> **Stated task**
Reproduce the lines below word for word, from the line containing "Open the Greek flag photo" up to and including the line containing "click(670, 462)". Omit the pictures from your answer.
--- Start Supplied material ---
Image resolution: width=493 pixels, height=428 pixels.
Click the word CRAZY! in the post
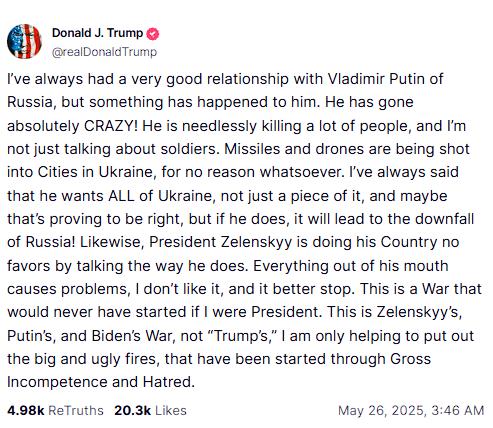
--- End Supplied material ---
--- Start Supplied material ---
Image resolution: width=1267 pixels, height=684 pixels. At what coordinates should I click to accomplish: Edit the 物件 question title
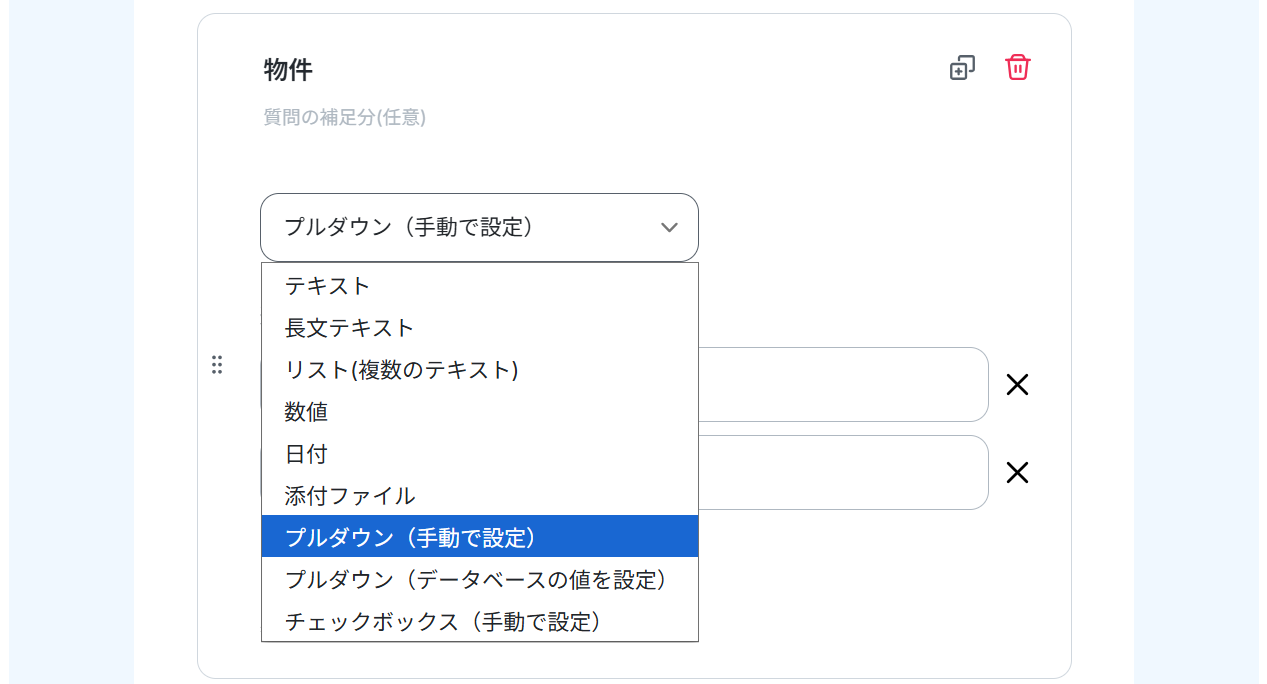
--- End Supplied material ---
--- Start Supplied material ---
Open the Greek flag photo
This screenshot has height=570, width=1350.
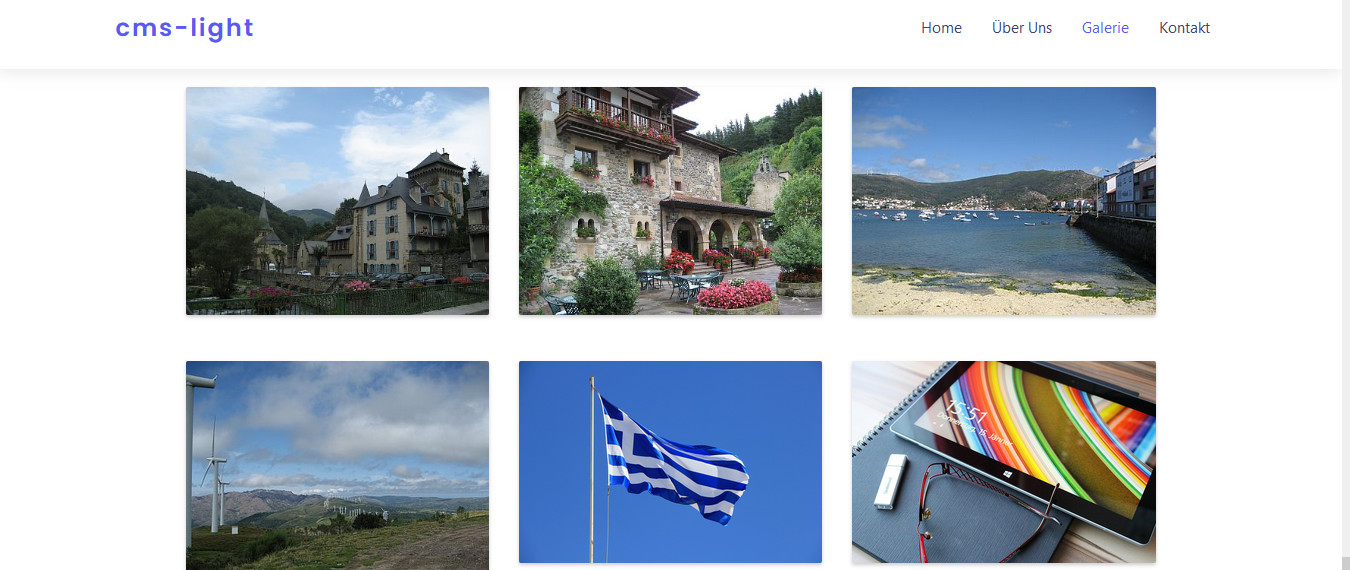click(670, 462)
--- End Supplied material ---
> **Exercise solution**
Open the Greek flag photo
This screenshot has height=570, width=1350.
click(670, 462)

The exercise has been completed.